*The data:*
——

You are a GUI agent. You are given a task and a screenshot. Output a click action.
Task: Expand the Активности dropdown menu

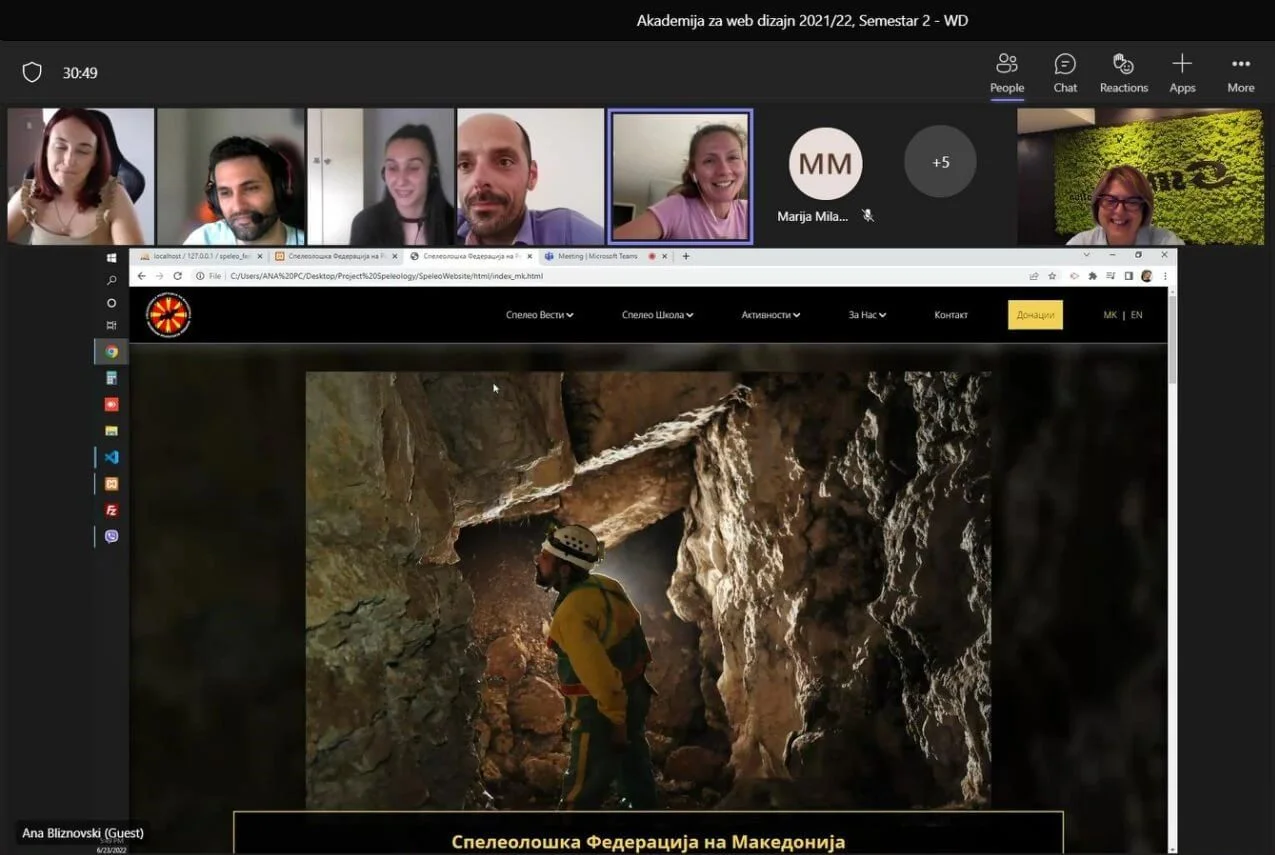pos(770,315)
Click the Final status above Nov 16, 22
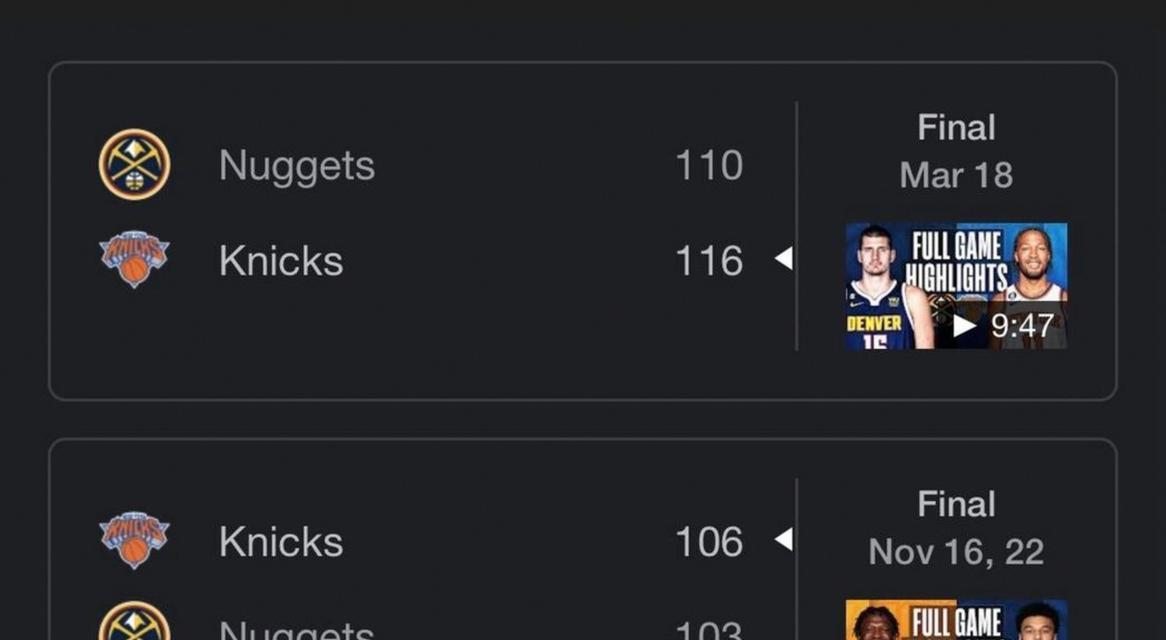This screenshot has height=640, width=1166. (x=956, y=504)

——

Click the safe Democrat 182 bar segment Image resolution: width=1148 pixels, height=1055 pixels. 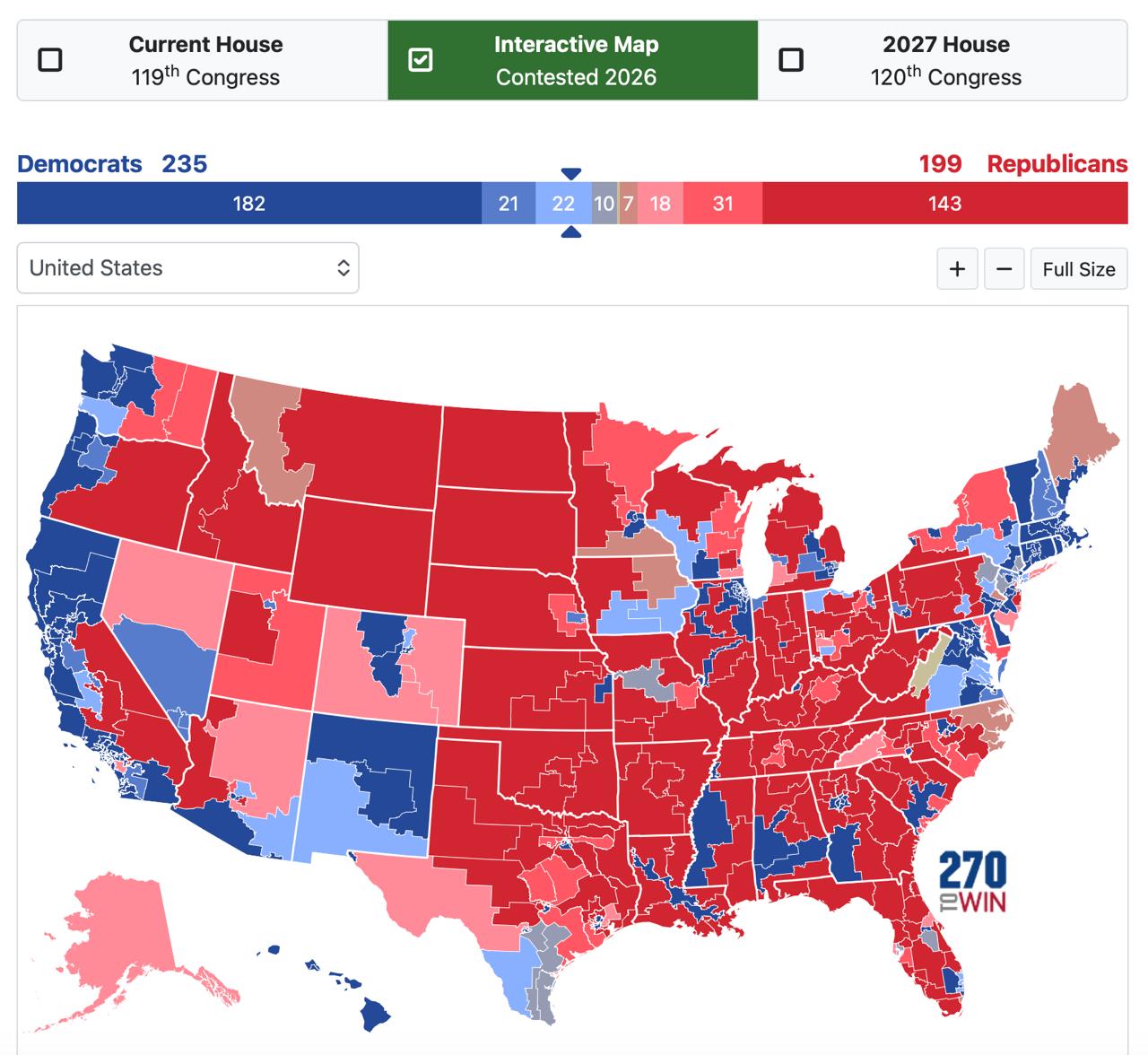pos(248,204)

——

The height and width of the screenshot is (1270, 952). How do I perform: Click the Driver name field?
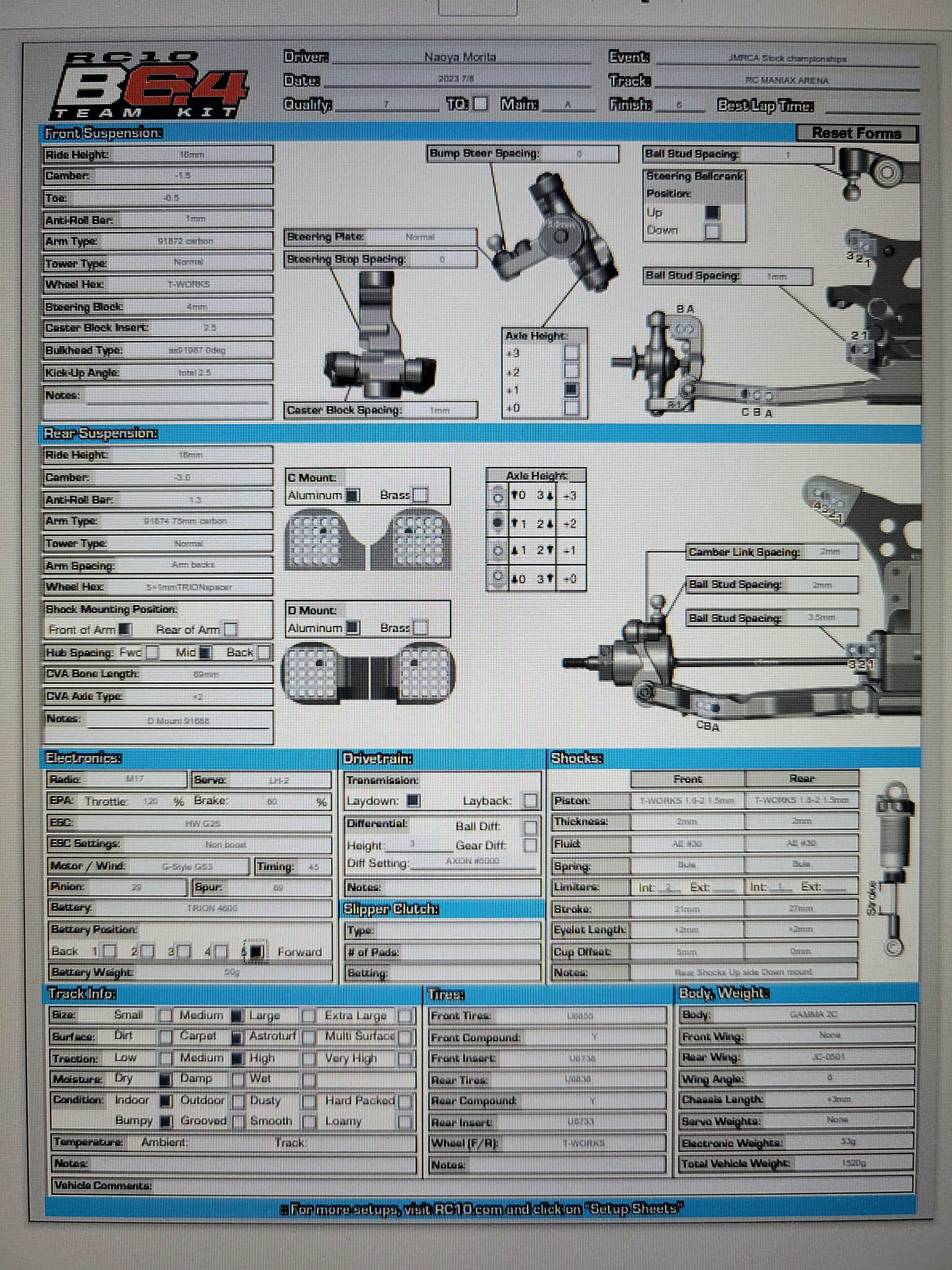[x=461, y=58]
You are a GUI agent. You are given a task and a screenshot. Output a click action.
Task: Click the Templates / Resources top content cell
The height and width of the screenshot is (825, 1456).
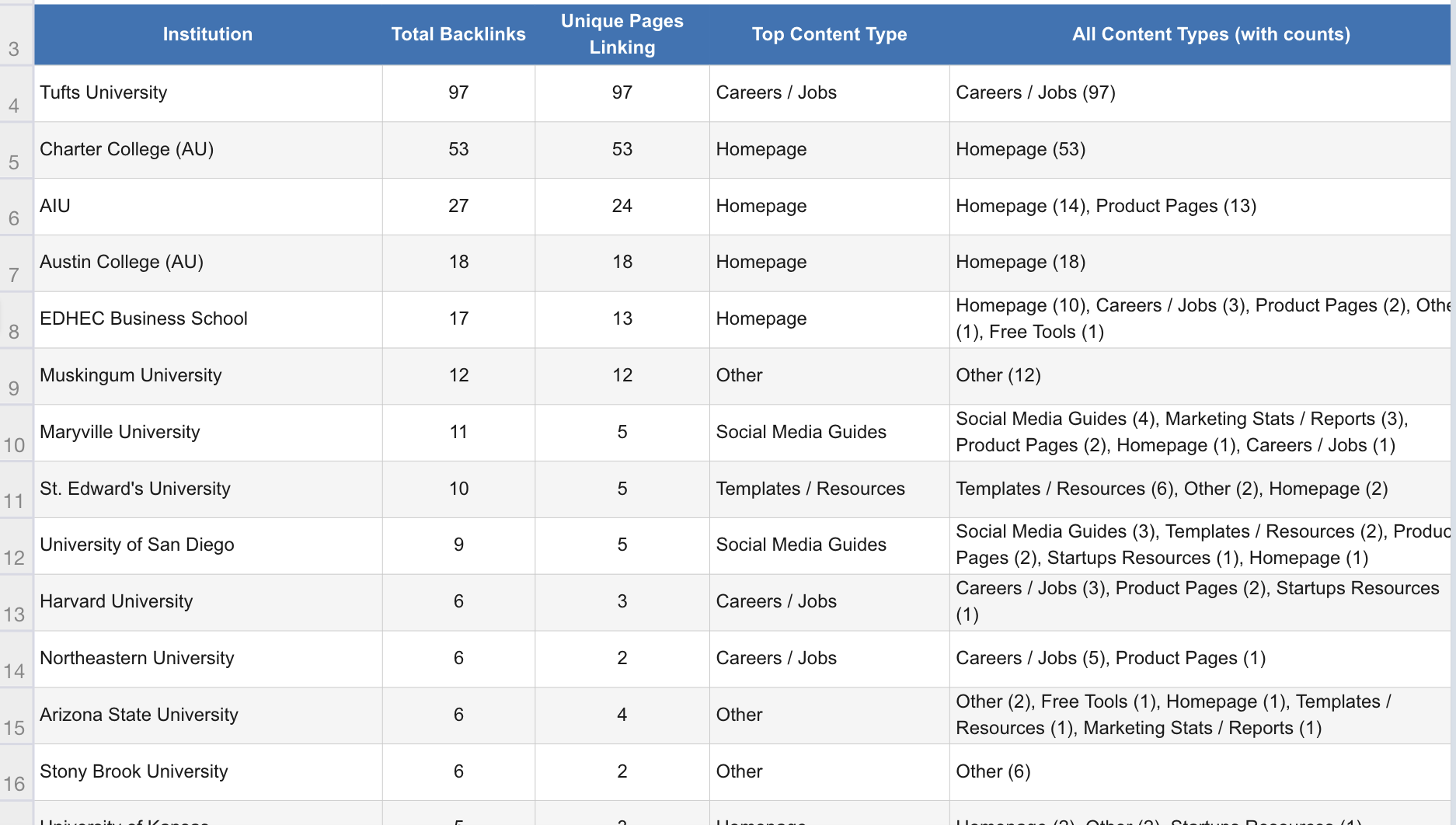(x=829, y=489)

——

Because only one stretch of the records is wanted, please output the lines from the one holding "The height and width of the screenshot is (1270, 952)." through the one holding "Task: Click the" exactly, both included, and leave every picture out.

The height and width of the screenshot is (1270, 952). How do I perform: Click the Driver name field?
[x=461, y=58]
You are a GUI agent. You are given a task and a screenshot. Output a click action.
Task: Click the Templates / Resources top content cell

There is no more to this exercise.